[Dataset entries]
.....

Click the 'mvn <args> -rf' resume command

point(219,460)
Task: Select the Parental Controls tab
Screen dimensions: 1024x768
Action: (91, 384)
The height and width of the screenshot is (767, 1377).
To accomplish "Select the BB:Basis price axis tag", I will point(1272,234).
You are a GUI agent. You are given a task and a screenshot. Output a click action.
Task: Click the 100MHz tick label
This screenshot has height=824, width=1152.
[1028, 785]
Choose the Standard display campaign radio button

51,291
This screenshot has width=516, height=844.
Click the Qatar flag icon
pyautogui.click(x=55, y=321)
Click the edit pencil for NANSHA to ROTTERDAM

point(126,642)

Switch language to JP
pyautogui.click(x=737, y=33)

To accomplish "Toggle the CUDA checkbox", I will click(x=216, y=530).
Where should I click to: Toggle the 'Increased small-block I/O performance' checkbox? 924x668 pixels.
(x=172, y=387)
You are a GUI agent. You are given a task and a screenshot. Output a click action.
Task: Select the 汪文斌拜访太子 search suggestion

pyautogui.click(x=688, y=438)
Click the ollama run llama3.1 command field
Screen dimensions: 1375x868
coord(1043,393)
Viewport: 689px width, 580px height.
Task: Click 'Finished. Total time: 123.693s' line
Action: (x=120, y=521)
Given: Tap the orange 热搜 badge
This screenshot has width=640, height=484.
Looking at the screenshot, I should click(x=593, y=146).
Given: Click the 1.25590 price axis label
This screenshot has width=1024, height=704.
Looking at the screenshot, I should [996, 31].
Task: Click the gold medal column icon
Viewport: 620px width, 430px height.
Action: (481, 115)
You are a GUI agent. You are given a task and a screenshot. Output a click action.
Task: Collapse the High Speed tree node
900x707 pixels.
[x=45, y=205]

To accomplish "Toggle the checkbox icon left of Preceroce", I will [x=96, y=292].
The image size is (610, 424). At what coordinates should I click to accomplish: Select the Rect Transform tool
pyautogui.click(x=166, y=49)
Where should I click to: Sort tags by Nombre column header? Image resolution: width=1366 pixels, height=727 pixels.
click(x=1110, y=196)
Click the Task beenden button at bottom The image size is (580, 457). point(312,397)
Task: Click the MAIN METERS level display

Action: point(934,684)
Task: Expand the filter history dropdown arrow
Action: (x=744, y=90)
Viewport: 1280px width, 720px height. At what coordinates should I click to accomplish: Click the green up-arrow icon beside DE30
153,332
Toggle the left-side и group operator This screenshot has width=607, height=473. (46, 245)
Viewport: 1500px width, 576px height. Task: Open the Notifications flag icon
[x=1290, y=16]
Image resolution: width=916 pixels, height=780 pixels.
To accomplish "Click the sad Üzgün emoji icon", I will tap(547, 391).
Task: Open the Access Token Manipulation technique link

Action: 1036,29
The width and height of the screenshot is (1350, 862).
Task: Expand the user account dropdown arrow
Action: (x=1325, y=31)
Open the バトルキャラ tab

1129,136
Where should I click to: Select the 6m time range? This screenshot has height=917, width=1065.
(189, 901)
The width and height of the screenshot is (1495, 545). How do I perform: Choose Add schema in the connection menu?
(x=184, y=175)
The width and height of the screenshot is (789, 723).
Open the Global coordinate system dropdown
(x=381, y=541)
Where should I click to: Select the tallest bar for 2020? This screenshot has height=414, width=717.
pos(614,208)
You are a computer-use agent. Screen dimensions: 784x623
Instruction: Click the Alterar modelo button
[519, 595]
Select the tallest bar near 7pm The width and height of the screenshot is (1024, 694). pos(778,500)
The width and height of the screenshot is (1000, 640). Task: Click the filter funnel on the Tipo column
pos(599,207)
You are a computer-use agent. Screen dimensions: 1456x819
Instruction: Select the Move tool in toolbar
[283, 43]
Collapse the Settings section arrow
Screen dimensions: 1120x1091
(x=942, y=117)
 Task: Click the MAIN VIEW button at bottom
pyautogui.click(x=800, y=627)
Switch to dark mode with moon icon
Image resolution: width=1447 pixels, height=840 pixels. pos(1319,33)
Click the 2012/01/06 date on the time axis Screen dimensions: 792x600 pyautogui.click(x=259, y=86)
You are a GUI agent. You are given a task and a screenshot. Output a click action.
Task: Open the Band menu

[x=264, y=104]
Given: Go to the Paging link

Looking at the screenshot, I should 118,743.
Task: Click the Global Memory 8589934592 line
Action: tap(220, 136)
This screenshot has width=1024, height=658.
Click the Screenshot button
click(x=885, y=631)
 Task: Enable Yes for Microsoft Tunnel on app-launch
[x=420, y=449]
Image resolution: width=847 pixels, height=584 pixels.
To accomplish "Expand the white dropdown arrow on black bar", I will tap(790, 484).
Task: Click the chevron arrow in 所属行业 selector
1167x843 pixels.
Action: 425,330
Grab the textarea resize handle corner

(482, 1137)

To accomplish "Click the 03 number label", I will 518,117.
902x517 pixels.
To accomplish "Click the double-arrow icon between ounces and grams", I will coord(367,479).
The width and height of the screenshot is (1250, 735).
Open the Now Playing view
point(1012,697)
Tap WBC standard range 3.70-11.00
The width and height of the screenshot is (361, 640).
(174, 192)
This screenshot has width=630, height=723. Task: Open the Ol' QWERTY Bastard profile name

.....

* [What you should do]:
Print the records again, exactly as they stand above.

* [Written solution]:
Click the 'mvn <args> -rf' resume command

point(219,460)
Task: Select the Parental Controls tab
Screen dimensions: 1024x768
Action: (91, 384)
The height and width of the screenshot is (767, 1377).
To accomplish "Select the BB:Basis price axis tag", I will point(1272,234).
You are a GUI agent. You are given a task and a screenshot. Output a click action.
Task: Click the 100MHz tick label
This screenshot has height=824, width=1152.
[1028, 785]
Choose the Standard display campaign radio button

51,291
This screenshot has width=516, height=844.
Click the Qatar flag icon
pyautogui.click(x=55, y=321)
Click the edit pencil for NANSHA to ROTTERDAM

point(126,642)

Switch language to JP
pyautogui.click(x=737, y=33)

To accomplish "Toggle the CUDA checkbox", I will click(x=216, y=530).
Where should I click to: Toggle the 'Increased small-block I/O performance' checkbox? 924x668 pixels.
(x=172, y=387)
You are a GUI agent. You are given a task and a screenshot. Output a click action.
Task: Select the 汪文斌拜访太子 search suggestion

pyautogui.click(x=688, y=438)
Click the ollama run llama3.1 command field
Screen dimensions: 1375x868
coord(1043,393)
Viewport: 689px width, 580px height.
Task: Click 'Finished. Total time: 123.693s' line
Action: (x=120, y=521)
Given: Tap the orange 热搜 badge
This screenshot has width=640, height=484.
Looking at the screenshot, I should click(x=593, y=146).
Given: Click the 1.25590 price axis label
This screenshot has width=1024, height=704.
Looking at the screenshot, I should [996, 31].
Task: Click the gold medal column icon
Viewport: 620px width, 430px height.
Action: (481, 115)
You are a GUI agent. You are given a task and a screenshot. Output a click action.
Task: Collapse the High Speed tree node
900x707 pixels.
[x=45, y=205]

To accomplish "Toggle the checkbox icon left of Preceroce", I will [x=96, y=292].
The image size is (610, 424). At what coordinates should I click to accomplish: Select the Rect Transform tool
pyautogui.click(x=166, y=49)
Where should I click to: Sort tags by Nombre column header? Image resolution: width=1366 pixels, height=727 pixels.
click(x=1110, y=196)
Click the Task beenden button at bottom The image size is (580, 457). point(312,397)
Task: Click the MAIN METERS level display

Action: point(934,684)
Task: Expand the filter history dropdown arrow
Action: (x=744, y=90)
Viewport: 1280px width, 720px height. At what coordinates should I click to accomplish: Click the green up-arrow icon beside DE30
153,332
Toggle the left-side и group operator This screenshot has width=607, height=473. (46, 245)
Viewport: 1500px width, 576px height. Task: Open the Notifications flag icon
[x=1290, y=16]
Image resolution: width=916 pixels, height=780 pixels.
To accomplish "Click the sad Üzgün emoji icon", I will tap(547, 391).
Task: Open the Access Token Manipulation technique link

Action: 1036,29
The width and height of the screenshot is (1350, 862).
Task: Expand the user account dropdown arrow
Action: (x=1325, y=31)
Open the バトルキャラ tab

1129,136
Where should I click to: Select the 6m time range? This screenshot has height=917, width=1065.
(189, 901)
The width and height of the screenshot is (1495, 545). How do I perform: Choose Add schema in the connection menu?
(x=184, y=175)
The width and height of the screenshot is (789, 723).
Open the Global coordinate system dropdown
(x=381, y=541)
Where should I click to: Select the tallest bar for 2020? This screenshot has height=414, width=717.
pos(614,208)
You are a computer-use agent. Screen dimensions: 784x623
Instruction: Click the Alterar modelo button
[519, 595]
Select the tallest bar near 7pm The width and height of the screenshot is (1024, 694). pos(778,500)
The width and height of the screenshot is (1000, 640). Task: Click the filter funnel on the Tipo column
pos(599,207)
You are a computer-use agent. Screen dimensions: 1456x819
Instruction: Select the Move tool in toolbar
[283, 43]
Collapse the Settings section arrow
Screen dimensions: 1120x1091
(x=942, y=117)
 Task: Click the MAIN VIEW button at bottom
pyautogui.click(x=800, y=627)
Switch to dark mode with moon icon
Image resolution: width=1447 pixels, height=840 pixels. pos(1319,33)
Click the 2012/01/06 date on the time axis Screen dimensions: 792x600 pyautogui.click(x=259, y=86)
You are a GUI agent. You are given a task and a screenshot. Output a click action.
Task: Open the Band menu

[x=264, y=104]
Given: Go to the Paging link

Looking at the screenshot, I should 118,743.
Task: Click the Global Memory 8589934592 line
Action: tap(220, 136)
This screenshot has width=1024, height=658.
Click the Screenshot button
click(x=885, y=631)
 Task: Enable Yes for Microsoft Tunnel on app-launch
[x=420, y=449]
Image resolution: width=847 pixels, height=584 pixels.
To accomplish "Expand the white dropdown arrow on black bar", I will tap(790, 484).
Task: Click the chevron arrow in 所属行业 selector
1167x843 pixels.
Action: 425,330
Grab the textarea resize handle corner

(482, 1137)

To accomplish "Click the 03 number label", I will 518,117.
902x517 pixels.
To accomplish "Click the double-arrow icon between ounces and grams", I will coord(367,479).
The width and height of the screenshot is (1250, 735).
Open the Now Playing view
point(1012,697)
Tap WBC standard range 3.70-11.00
The width and height of the screenshot is (361, 640).
(174, 192)
This screenshot has width=630, height=723. Task: Open the Ol' QWERTY Bastard profile name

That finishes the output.